Stop Altraday (aceclofenac) immediately, as NSAIDs are causing both the worsening hypertension and the unilateral limb edema, and switch to acetaminophen up to 4 grams daily as first-line analgesic therapy for osteoarthritis pain. 1

Immediate Medication Changes

Discontinue the NSAID

  • NSAIDs like aceclofenac antagonize antihypertensive therapy and cause sodium/water retention, leading to edema and elevated blood pressure, particularly in elderly patients. 1, 2, 3
  • The unilateral limb swelling from knee to toes is most likely NSAID-induced peripheral edema, which occurs through prostaglandin inhibition causing renal sodium retention. 2, 4
  • After 4 years of continuous NSAID use, this patient is at high risk for NSAID-induced renal impairment, which manifests as edema, worsening hypertension, and potential chronic kidney disease. 2, 5
  • NSAIDs blunt the effectiveness of most antihypertensive agents (except calcium channel blockers), making blood pressure control difficult in elderly patients. 3, 4, 5, 6

Replace with Acetaminophen

  • Acetaminophen up to 4 grams daily is the preferred first-line pharmacologic treatment for mild to moderate osteoarthritis pain in elderly patients. 1
  • Acetaminophen provides comparable pain relief to NSAIDs for osteoarthritis without the cardiovascular, renal, or gastrointestinal toxicity. 1
  • Start acetaminophen 1000 mg three times daily (total 3 grams/day), which can be increased to 1000 mg four times daily if needed. 1

Address the Neuropathic Pain Component

Add Neuropathic Pain Medication

  • The nerve pain from knee to ankle represents neuropathic pain, which requires different pharmacologic treatment than nociceptive osteoarthritis pain. 1
  • Start gabapentin 100-300 mg at bedtime, titrating slowly over weeks to 300 mg three times daily, as this is first-line therapy for neuropathic pain in elderly patients. 1
  • Alternative options include pregabalin 75 mg twice daily or duloxetine 30-60 mg daily, though gabapentin has the best safety profile in elderly hypertensive patients. 1
  • Neuropathic pain improvement begins weeks after initiating treatment, so set appropriate expectations with the patient. 1
  • Avoid tricyclic antidepressants (amitriptyline, nortriptyline) as first-line in this elderly patient due to increased fall risk and orthostatic hypotension. 1

Optimize Hypertension Management

Adjust Antihypertensive Regimen

  • Once the NSAID is stopped, reassess blood pressure control within 2-4 weeks, as NSAID discontinuation alone may restore adequate blood pressure control. 1
  • If blood pressure remains >130/80 mmHg after stopping the NSAID, add amlodipine 5 mg daily, as calcium channel blockers are the only antihypertensive class whose efficacy is NOT blunted by NSAIDs and are preferred in elderly patients. 7, 3, 4, 5
  • The European Society of Cardiology specifically recommends calcium channel blockers as first-line therapy for elderly hypertensive patients with comorbidities. 7
  • Target blood pressure <140/90 mmHg for this elderly patient with multiple comorbidities, accepting higher targets if symptomatic orthostatic hypotension develops. 1, 7

Evaluate and Manage the Limb Swelling

Rule Out Serious Causes

  • Obtain urgent venous duplex ultrasound of the affected limb to exclude deep vein thrombosis, as unilateral leg swelling always requires DVT exclusion. [General Medicine Knowledge]
  • Check serum creatinine, BUN, and urinalysis to assess for NSAID-induced acute kidney injury or chronic kidney disease. 2
  • Measure serum albumin to exclude hypoalbuminemia as a cause of edema. [General Medicine Knowledge]

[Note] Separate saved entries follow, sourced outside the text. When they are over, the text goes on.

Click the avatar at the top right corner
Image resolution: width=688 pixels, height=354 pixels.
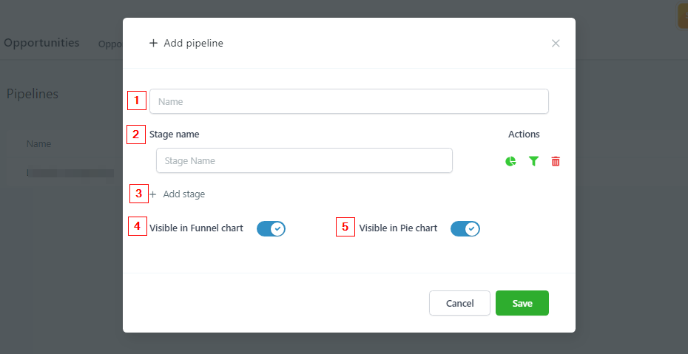(x=683, y=16)
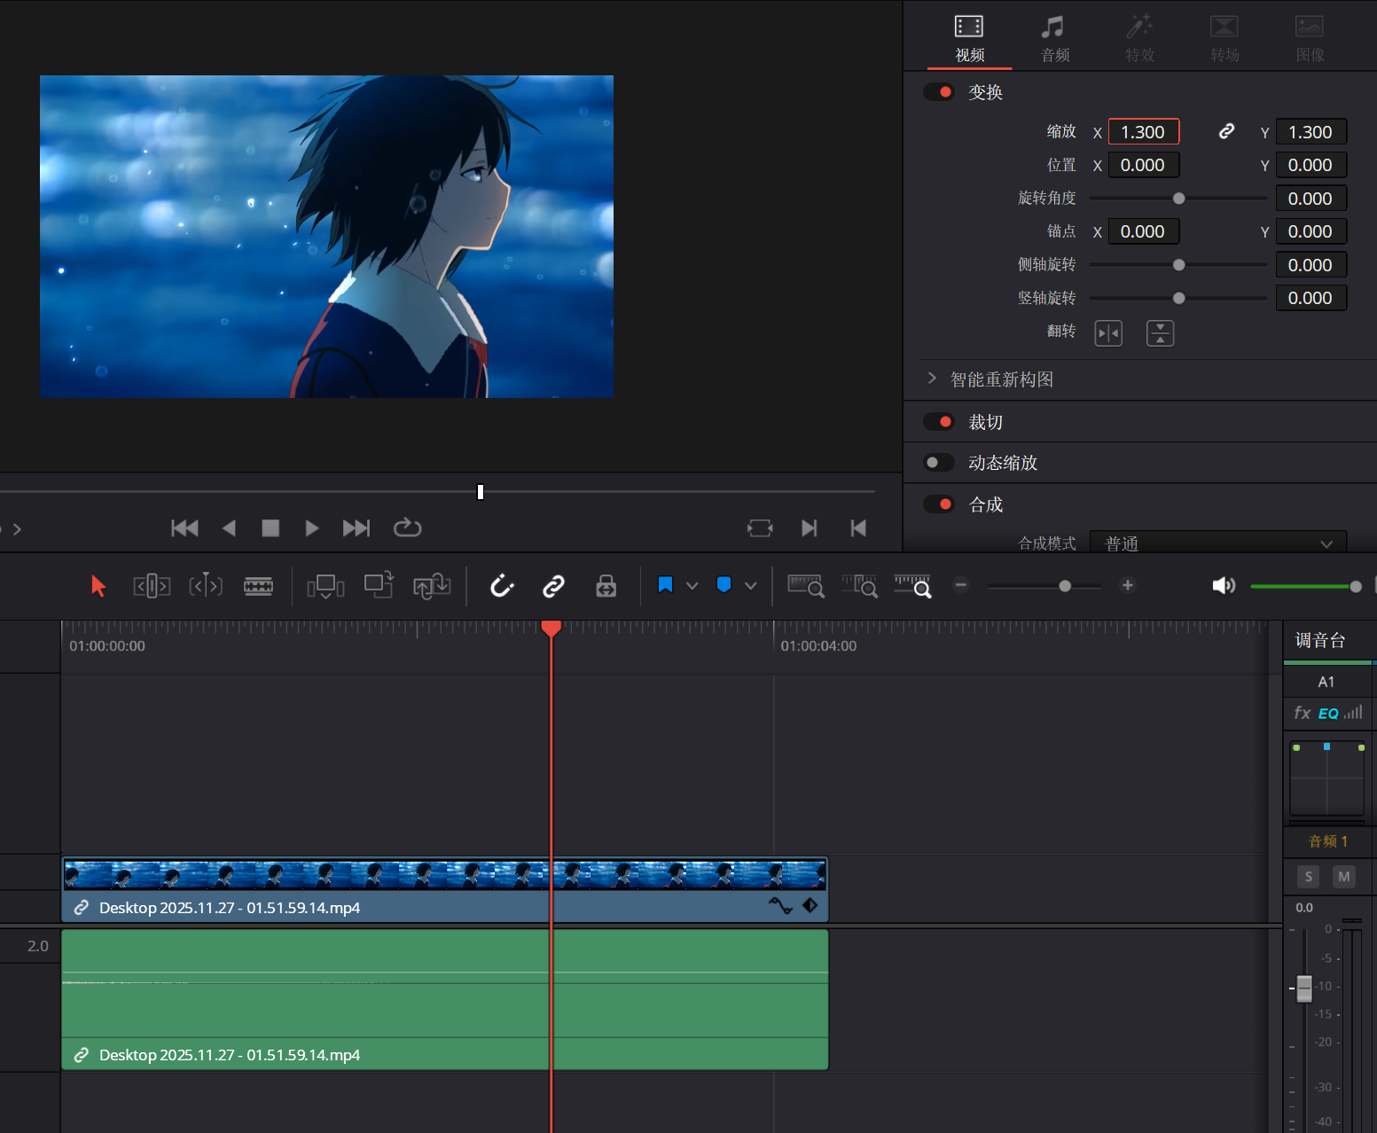
Task: Solo track A1 with S button
Action: pos(1309,877)
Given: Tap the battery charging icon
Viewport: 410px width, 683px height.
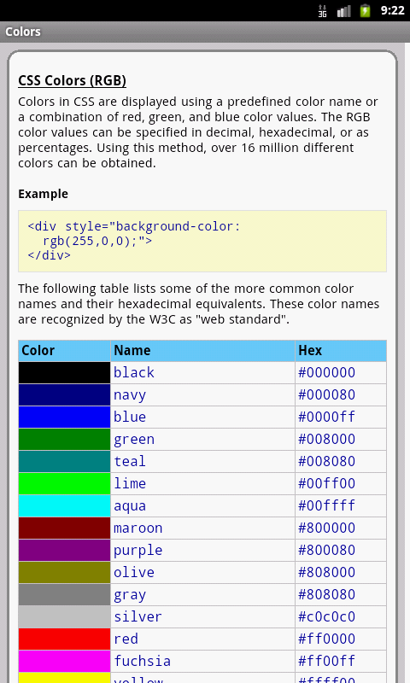Looking at the screenshot, I should pyautogui.click(x=365, y=10).
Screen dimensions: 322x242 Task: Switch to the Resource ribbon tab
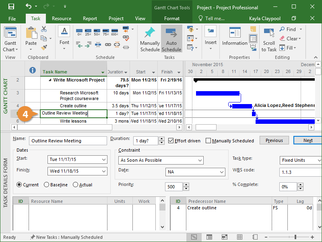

Expected Course After NSAID Discontinuation

  • NSAID-induced edema typically resolves within 1-2 weeks of drug discontinuation as sodium and water are excreted. 2
  • If edema persists beyond 2 weeks after stopping aceclofenac, consider adding a low-dose thiazide diuretic (hydrochlorothiazide 12.5 mg daily) or loop diuretic if renal function is impaired. 7

Non-Pharmacologic Interventions for Osteoarthritis

Implement Evidence-Based Physical Therapy

  • Prescribe structured exercise therapy focusing on quadriceps strengthening and range-of-motion exercises, as exercise provides significant pain relief and functional improvement in knee osteoarthritis. 1
  • Refer to physical therapy for supervised exercise program 2-3 times weekly for 8-12 weeks. 1
  • Recommend daily walking 30 minutes on most days, as aerobic exercise reduces both osteoarthritis pain and blood pressure. 1

Consider Topical Therapies

  • Add topical diclofenac gel or topical NSAIDs to the affected knee, as topical NSAIDs provide localized pain relief without systemic absorption and are specifically recommended for elderly patients with osteoarthritis. 1
  • Topical NSAIDs are safe in elderly patients and do not cause the systemic cardiovascular or renal effects of oral NSAIDs. 1
  • Alternative topical agents include capsaicin cream 0.025-0.075% applied 3-4 times daily, though it requires 2-4 weeks for maximal effect. 1

Intra-articular Therapy for Refractory Pain

Consider Joint Injections

  • If pain remains severe despite acetaminophen and topical therapy, refer for intra-articular corticosteroid injection (triamcinolone 40 mg), which provides 4-12 weeks of pain relief in knee osteoarthritis. 1
  • Intra-articular hyaluronic acid injections are an alternative for patients who fail corticosteroid injections or require longer-duration relief. 1
  • These interventions are particularly appropriate for grade 2 osteoarthritis with acute pain exacerbations. 1

Monitoring Plan

Follow-Up Timeline

  • Recheck blood pressure, renal function (creatinine, BUN), and assess edema resolution at 2 weeks after stopping aceclofenac. 2
  • Reassess pain control and neuropathic symptoms at 4 weeks after initiating gabapentin, as neuropathic pain medications require weeks to achieve full effect. 1
  • Monitor for gabapentin side effects including dizziness, sedation, and gait instability, which increase fall risk in elderly patients. 1

Critical Pitfalls to Avoid

  • Never restart NSAIDs in this patient, even at lower doses or with gastroprotection, as the cardiovascular and renal risks outweigh benefits in elderly hypertensive patients with chronic use. 1, 2, 6
  • Do not use COX-2 selective inhibitors (celecoxib) as an alternative, as they carry the same renal and cardiovascular risks as traditional NSAIDs in elderly patients. 1
  • Avoid combining acetaminophen with opioids initially; reserve opioids only for severe refractory pain after exhausting all other options, as opioids increase fall risk and have uncertain long-term benefits in osteoarthritis. 1
  • Do not attribute all the pain to osteoarthritis progression; the neuropathic component (knee to ankle) requires separate targeted treatment with gabapentin or pregabalin. 1

References

Guideline

Guideline Directed Topic Overview

Dr.Oracle Medical Advisory Board & Editors, 2025

Research

The impact of combinations of non-steroidal anti-inflammatory drugs and anti-hypertensive agents on blood pressure.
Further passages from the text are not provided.